> GOAL OF THE EXERCISE
In the data below, locate each line with the word "computer" and list it.

(Stored items)

+ + + + +

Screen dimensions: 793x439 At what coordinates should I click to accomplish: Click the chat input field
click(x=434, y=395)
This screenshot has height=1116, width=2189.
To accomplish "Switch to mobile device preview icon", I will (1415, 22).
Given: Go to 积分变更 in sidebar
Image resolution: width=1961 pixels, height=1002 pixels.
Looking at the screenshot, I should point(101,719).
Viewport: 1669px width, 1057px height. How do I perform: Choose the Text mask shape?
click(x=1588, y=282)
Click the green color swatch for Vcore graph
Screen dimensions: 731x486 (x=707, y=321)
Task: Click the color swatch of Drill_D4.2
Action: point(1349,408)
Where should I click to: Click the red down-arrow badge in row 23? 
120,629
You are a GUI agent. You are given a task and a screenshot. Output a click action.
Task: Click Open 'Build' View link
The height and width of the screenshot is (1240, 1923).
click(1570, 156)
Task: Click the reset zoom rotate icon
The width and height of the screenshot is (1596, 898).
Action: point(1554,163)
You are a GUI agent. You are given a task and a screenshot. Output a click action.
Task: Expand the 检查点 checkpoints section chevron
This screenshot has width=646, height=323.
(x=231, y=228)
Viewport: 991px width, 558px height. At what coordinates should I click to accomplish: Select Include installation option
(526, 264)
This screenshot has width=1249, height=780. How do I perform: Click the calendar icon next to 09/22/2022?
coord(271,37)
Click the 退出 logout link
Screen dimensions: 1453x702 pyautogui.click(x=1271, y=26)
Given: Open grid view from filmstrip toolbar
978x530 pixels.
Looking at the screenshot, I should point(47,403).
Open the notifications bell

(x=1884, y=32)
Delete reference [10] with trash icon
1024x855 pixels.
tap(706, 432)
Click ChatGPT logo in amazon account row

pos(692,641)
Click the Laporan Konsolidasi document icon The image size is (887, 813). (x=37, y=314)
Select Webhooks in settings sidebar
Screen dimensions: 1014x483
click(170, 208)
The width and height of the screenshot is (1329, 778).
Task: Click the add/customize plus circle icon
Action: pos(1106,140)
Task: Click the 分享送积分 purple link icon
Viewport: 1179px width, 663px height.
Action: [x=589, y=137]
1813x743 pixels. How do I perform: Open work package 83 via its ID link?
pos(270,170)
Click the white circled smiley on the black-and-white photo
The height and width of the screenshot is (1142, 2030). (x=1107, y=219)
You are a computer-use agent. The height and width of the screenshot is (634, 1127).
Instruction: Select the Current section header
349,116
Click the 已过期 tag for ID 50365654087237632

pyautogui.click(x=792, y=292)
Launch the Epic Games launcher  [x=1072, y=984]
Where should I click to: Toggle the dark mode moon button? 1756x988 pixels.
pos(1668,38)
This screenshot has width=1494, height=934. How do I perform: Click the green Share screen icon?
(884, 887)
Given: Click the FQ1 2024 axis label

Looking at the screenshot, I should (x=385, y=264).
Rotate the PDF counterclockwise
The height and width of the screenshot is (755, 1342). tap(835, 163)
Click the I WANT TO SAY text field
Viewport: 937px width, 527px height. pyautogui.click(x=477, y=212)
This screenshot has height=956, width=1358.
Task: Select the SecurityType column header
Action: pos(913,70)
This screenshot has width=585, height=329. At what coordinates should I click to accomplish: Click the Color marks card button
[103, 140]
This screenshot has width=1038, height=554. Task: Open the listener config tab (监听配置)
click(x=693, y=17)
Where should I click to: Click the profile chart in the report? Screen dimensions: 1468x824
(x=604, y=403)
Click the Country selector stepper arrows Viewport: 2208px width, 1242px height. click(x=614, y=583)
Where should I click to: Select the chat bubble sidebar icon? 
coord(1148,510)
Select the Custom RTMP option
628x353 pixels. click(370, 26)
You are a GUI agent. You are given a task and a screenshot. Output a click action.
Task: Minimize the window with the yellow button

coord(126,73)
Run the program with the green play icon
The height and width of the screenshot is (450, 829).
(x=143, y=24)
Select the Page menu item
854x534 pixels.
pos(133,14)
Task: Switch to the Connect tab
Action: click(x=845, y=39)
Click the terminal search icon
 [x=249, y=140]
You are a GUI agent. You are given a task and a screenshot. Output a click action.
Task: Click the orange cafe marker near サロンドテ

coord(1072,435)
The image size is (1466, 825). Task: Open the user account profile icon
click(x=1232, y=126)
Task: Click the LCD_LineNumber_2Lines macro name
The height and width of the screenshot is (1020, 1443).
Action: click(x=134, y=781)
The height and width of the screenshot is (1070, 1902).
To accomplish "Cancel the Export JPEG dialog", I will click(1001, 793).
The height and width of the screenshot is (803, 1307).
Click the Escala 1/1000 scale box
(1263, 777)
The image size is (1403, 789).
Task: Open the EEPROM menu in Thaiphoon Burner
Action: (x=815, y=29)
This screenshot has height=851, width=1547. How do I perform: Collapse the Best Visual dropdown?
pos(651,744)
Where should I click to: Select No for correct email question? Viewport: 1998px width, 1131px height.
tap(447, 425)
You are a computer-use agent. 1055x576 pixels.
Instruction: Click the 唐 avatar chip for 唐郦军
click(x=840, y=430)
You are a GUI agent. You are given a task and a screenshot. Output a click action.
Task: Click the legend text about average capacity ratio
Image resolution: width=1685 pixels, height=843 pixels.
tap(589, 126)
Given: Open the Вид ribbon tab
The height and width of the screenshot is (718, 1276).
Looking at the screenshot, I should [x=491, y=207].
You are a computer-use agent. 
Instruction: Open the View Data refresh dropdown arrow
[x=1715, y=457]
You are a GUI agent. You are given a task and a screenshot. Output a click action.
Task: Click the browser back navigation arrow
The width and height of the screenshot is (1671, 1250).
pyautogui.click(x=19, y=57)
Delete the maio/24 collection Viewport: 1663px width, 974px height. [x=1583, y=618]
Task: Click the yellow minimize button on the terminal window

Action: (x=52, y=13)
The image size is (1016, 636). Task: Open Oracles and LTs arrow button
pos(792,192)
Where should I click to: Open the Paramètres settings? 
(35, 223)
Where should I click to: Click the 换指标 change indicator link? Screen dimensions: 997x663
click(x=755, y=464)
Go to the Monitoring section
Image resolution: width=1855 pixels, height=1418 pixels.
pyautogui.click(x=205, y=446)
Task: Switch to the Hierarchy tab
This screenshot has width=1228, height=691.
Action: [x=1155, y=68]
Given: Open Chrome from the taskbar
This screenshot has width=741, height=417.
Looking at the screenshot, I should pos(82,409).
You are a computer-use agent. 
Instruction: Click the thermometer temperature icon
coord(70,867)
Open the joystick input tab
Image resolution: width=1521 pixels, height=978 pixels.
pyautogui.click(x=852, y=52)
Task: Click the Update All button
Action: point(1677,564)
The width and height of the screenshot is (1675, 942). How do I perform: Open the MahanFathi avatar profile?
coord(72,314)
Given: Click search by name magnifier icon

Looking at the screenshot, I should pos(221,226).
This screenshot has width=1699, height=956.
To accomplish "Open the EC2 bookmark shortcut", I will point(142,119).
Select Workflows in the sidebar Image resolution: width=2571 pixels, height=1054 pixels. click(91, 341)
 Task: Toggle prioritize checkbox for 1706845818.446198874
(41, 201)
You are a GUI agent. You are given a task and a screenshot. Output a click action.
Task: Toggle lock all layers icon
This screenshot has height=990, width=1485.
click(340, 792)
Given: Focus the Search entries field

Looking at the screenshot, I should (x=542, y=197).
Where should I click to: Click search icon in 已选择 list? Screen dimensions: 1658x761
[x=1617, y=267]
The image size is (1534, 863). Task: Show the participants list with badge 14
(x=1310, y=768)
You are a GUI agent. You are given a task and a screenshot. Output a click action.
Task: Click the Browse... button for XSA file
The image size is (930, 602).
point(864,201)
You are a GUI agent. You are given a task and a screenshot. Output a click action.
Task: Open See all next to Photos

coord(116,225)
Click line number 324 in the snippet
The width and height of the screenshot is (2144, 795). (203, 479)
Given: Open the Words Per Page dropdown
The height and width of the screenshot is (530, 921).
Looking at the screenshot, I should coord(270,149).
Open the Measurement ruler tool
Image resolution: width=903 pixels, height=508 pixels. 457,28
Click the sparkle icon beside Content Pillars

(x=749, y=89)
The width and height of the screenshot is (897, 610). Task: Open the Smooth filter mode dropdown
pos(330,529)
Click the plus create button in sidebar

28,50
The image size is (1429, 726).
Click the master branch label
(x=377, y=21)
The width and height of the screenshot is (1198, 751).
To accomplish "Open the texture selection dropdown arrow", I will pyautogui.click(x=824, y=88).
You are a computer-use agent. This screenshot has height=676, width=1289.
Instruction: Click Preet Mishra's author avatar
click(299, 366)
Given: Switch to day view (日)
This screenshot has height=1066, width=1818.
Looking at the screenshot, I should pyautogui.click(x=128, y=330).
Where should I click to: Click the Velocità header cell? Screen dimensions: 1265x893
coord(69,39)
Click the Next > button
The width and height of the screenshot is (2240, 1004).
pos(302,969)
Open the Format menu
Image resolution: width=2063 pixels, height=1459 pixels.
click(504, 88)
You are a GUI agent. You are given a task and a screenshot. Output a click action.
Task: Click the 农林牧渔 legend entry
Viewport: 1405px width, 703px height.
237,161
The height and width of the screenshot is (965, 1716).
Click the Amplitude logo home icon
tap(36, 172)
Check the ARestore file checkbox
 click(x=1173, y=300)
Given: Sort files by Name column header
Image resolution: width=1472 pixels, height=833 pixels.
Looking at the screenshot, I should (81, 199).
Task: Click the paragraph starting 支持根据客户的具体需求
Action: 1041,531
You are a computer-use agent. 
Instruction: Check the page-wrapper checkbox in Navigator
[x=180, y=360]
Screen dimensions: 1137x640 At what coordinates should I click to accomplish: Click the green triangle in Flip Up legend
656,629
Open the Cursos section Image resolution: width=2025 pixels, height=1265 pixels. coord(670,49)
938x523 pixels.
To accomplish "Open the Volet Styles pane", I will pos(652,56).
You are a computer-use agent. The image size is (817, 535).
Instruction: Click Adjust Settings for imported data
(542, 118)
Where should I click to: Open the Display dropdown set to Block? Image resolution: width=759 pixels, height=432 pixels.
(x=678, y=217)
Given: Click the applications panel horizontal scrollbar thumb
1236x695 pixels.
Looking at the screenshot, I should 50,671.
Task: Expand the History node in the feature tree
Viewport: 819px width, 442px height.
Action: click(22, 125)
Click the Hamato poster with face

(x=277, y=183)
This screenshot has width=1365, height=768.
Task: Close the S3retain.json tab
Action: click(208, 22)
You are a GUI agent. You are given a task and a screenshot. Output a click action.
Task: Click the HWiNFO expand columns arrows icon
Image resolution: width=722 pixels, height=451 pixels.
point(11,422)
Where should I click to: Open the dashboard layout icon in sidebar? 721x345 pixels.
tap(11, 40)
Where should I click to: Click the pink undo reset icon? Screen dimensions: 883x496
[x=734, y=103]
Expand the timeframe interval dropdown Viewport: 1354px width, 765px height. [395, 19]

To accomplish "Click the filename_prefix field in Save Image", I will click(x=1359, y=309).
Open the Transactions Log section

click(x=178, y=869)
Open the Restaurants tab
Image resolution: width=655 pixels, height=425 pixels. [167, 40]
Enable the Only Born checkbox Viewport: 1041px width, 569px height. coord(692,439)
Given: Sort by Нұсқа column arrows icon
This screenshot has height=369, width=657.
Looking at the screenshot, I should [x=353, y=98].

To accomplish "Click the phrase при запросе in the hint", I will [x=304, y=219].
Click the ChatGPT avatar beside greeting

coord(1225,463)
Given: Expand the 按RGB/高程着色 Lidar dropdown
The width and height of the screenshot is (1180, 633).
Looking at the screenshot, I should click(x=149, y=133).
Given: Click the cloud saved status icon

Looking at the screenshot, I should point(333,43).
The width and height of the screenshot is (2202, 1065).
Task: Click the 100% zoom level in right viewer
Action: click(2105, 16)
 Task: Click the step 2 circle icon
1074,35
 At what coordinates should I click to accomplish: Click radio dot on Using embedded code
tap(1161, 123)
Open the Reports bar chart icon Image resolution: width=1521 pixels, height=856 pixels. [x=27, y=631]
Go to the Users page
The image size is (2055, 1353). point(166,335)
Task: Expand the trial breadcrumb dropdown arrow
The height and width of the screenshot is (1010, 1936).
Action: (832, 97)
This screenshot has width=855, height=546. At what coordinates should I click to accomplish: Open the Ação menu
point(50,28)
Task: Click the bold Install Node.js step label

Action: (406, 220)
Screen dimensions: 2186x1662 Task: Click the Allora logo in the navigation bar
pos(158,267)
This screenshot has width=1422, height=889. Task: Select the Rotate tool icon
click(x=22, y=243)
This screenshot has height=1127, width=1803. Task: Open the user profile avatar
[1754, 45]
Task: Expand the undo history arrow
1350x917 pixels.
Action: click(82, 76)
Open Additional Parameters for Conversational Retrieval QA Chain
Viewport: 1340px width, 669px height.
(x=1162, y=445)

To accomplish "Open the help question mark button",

+ + + + +

> ANSWER BELOW
You are a computer-use agent. The height and width of the screenshot is (634, 1127).
You are a computer-use agent. 1055x576 pixels.
You are a computer-use agent. 
You are a computer-use agent. 
You are a computer-use agent. This screenshot has height=676, width=1289.
You are a computer-use agent. 
You are a computer-use agent. The image size is (817, 535).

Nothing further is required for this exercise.